### Instructions for the task
Rewrite the data from the line containing "Screen dimensions: 1456x815" through the end, inclusive, replacing "window" with "dialog" and leaving everything else unchanged. Omit the pictures from your answer.
** start of Dataset records **
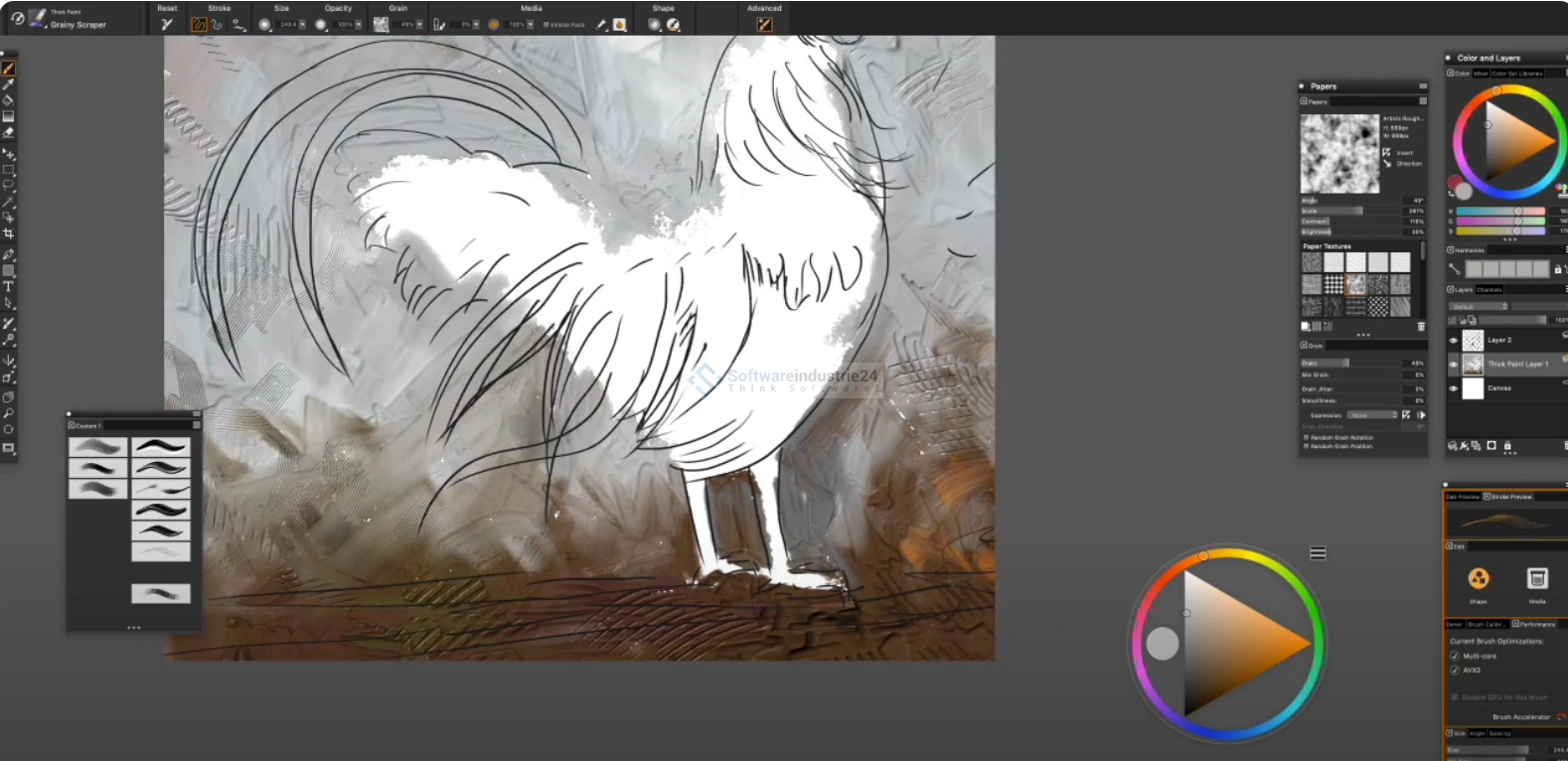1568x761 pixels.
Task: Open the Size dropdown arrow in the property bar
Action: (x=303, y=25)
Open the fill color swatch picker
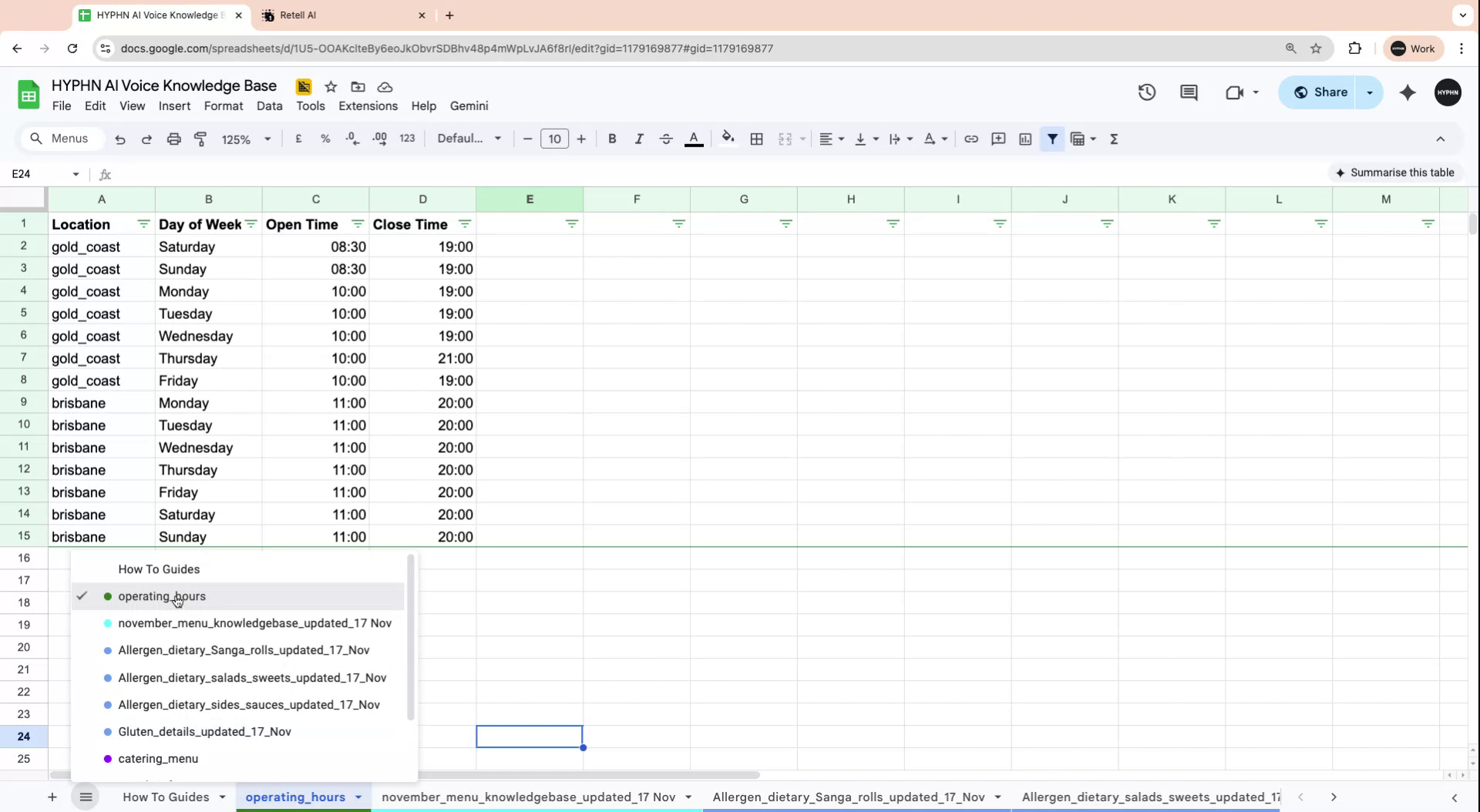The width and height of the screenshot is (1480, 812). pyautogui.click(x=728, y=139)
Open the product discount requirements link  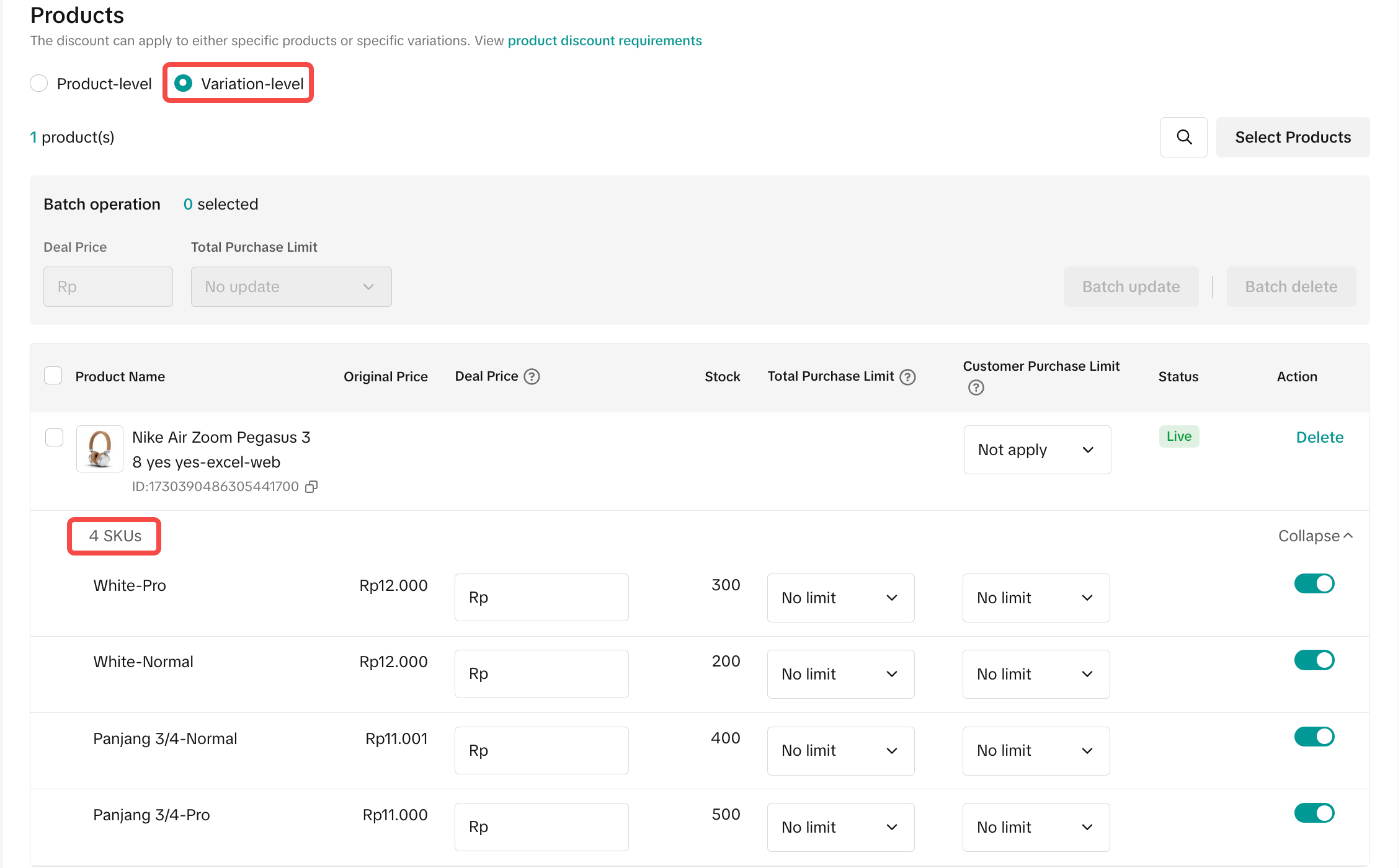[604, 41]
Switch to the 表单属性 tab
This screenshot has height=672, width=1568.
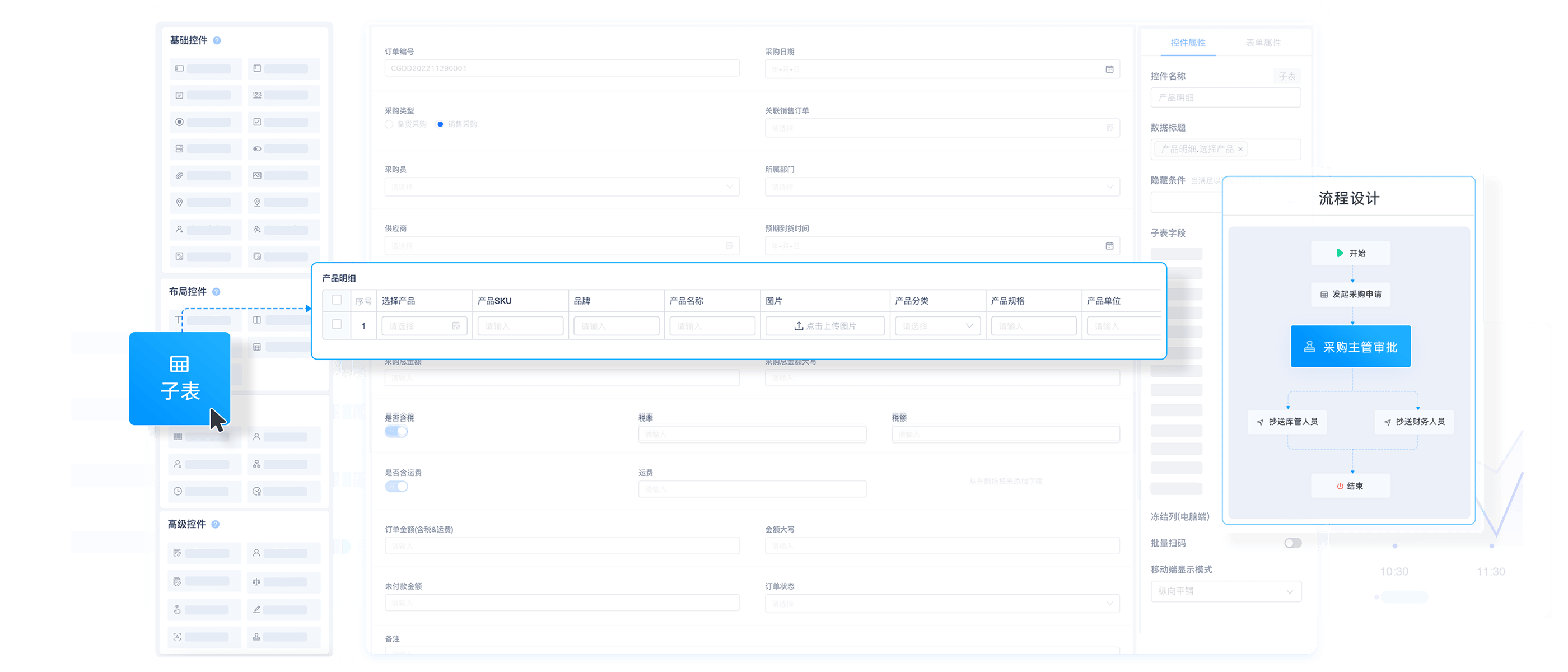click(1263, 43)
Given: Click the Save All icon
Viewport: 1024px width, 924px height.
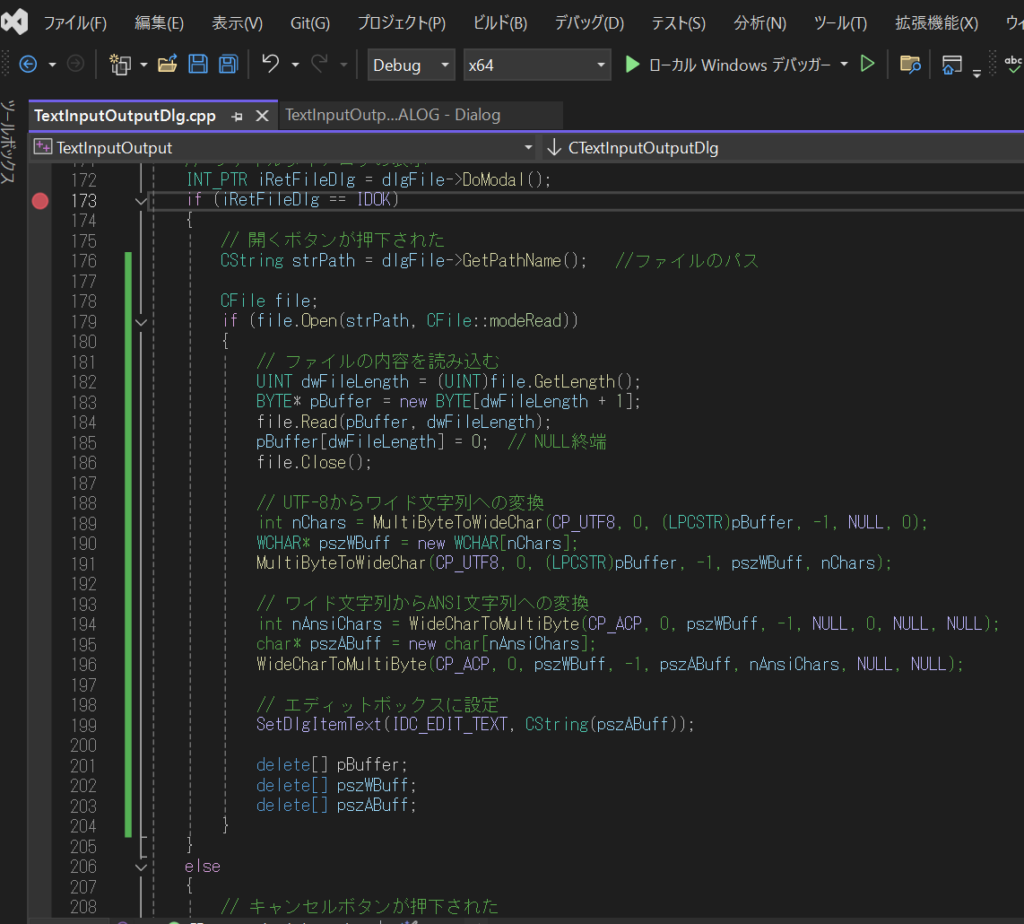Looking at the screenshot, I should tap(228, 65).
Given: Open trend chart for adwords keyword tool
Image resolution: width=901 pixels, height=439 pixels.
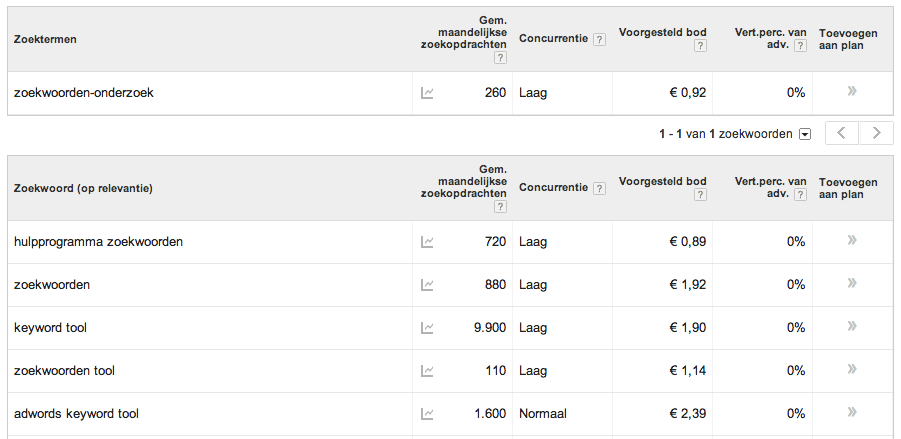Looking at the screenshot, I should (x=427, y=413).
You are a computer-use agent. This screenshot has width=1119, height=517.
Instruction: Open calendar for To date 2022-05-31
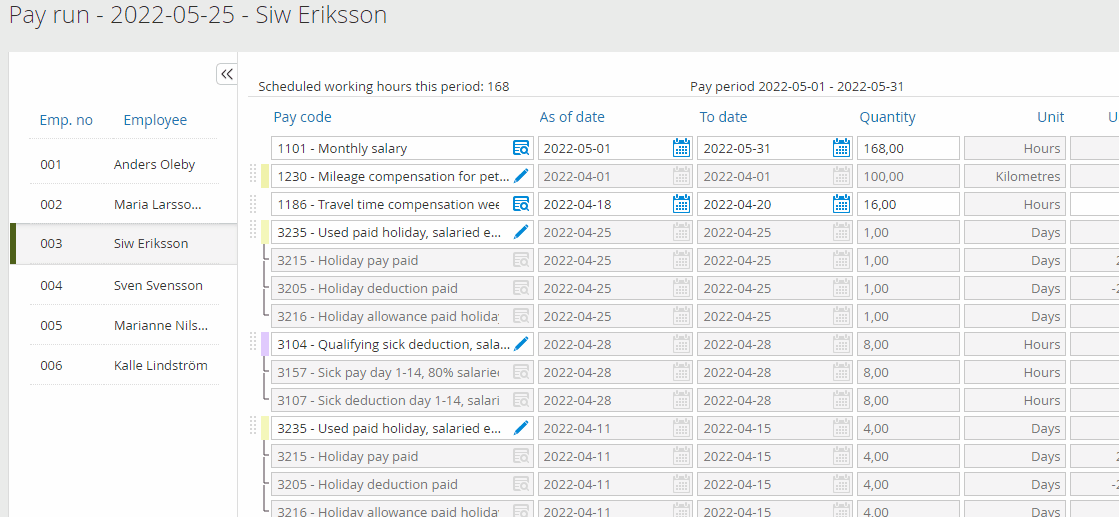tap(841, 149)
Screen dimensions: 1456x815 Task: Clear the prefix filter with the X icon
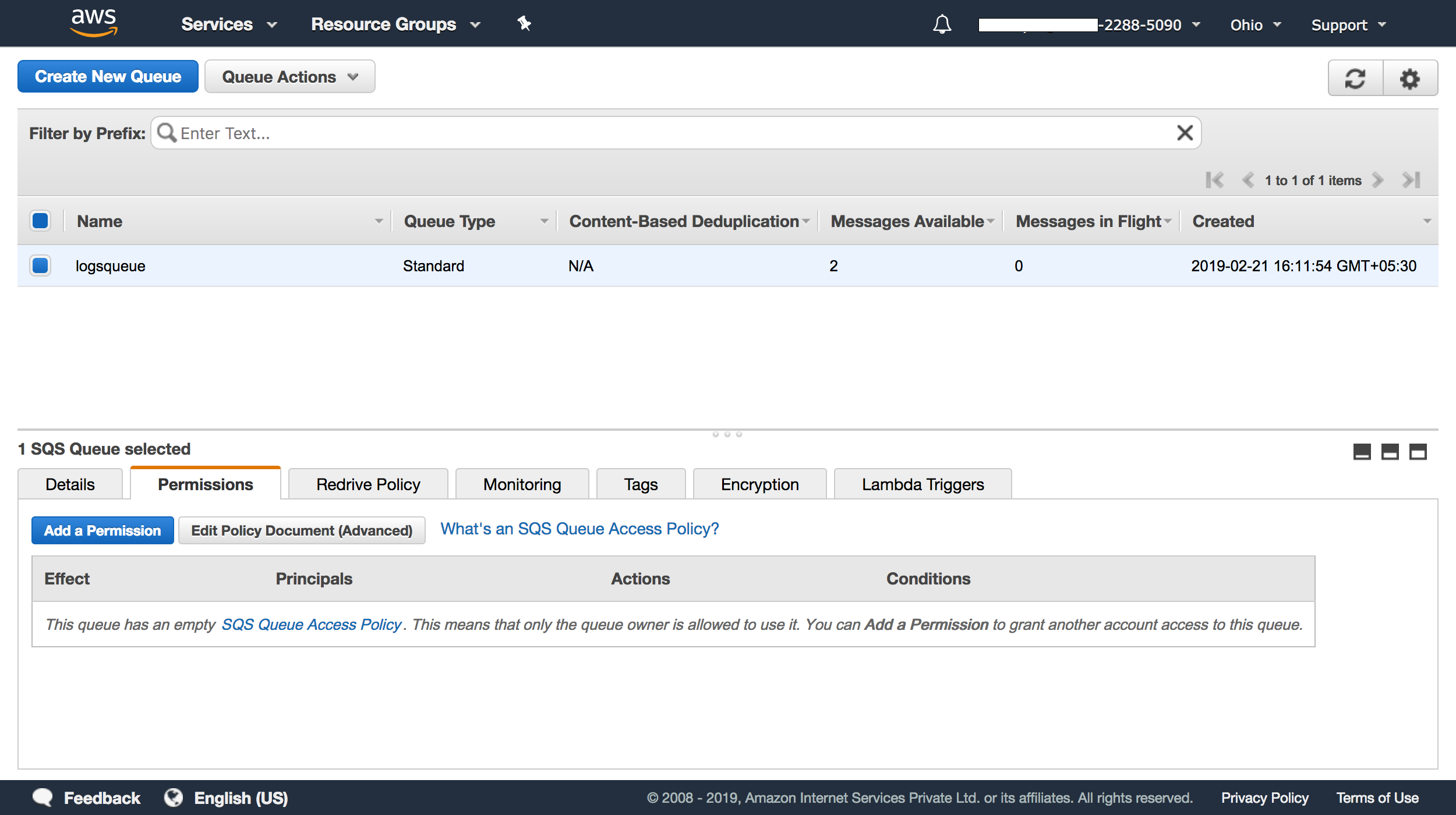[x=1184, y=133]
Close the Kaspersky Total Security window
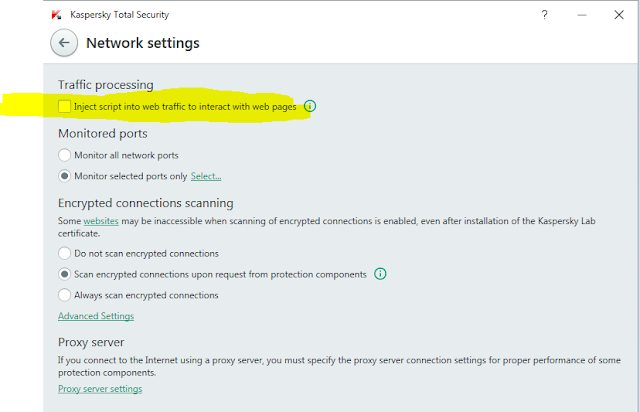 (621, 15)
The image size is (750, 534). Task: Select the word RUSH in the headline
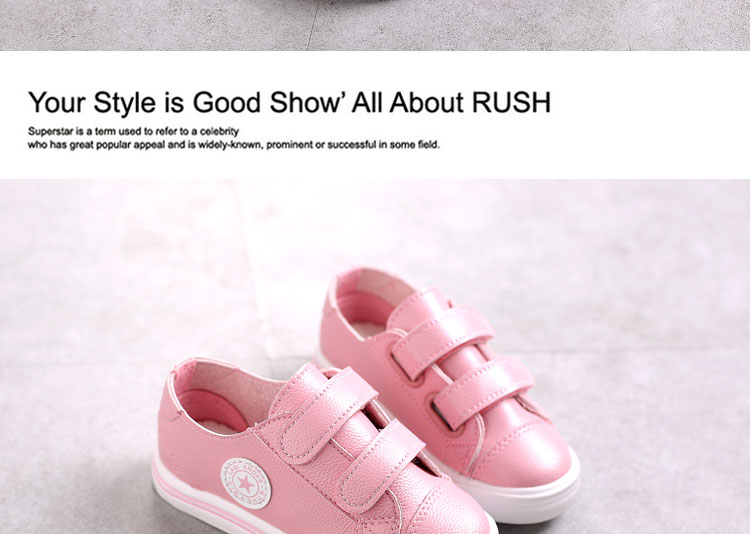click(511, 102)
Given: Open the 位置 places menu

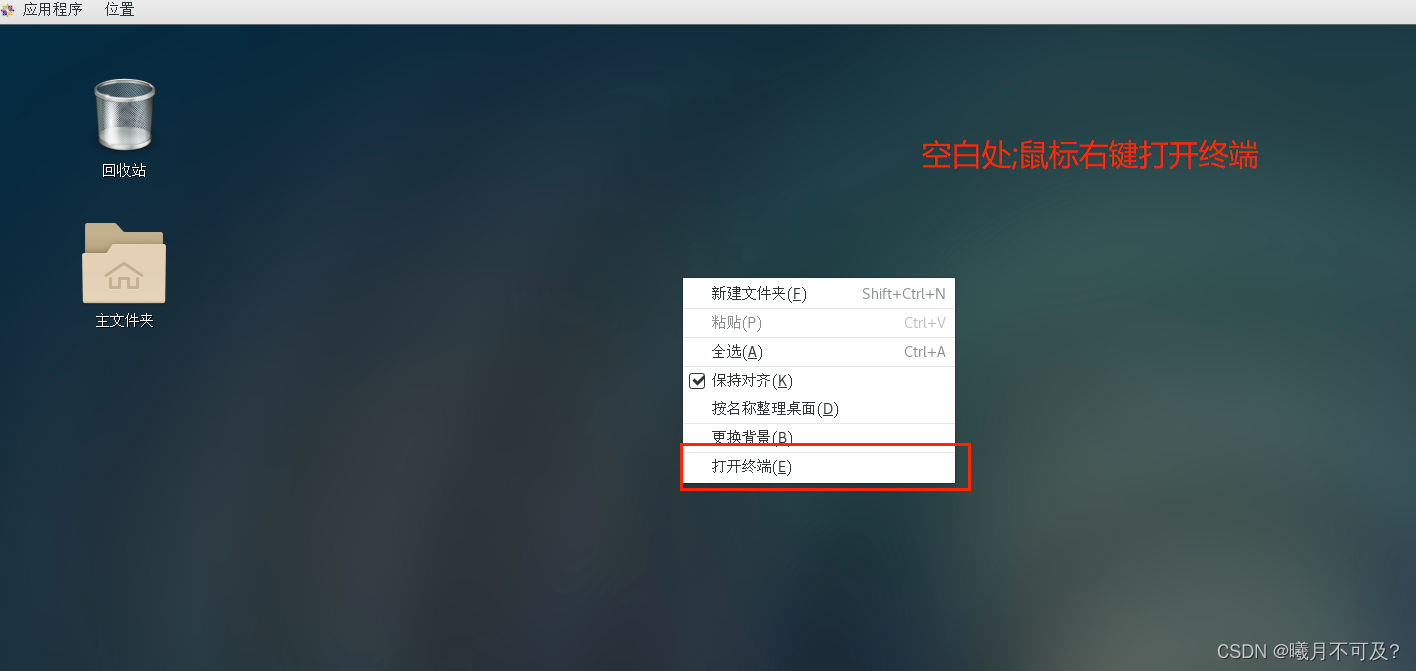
** end of Dataset records **
### Task answer
Screen dimensions: 1456x815 Task: Clear the prefix filter with the X icon
[x=1184, y=133]
Close the Kaspersky Total Security dialog
 (621, 15)
The image size is (750, 534). Task: Select the word RUSH in the headline
click(511, 102)
Given: Open the 位置 places menu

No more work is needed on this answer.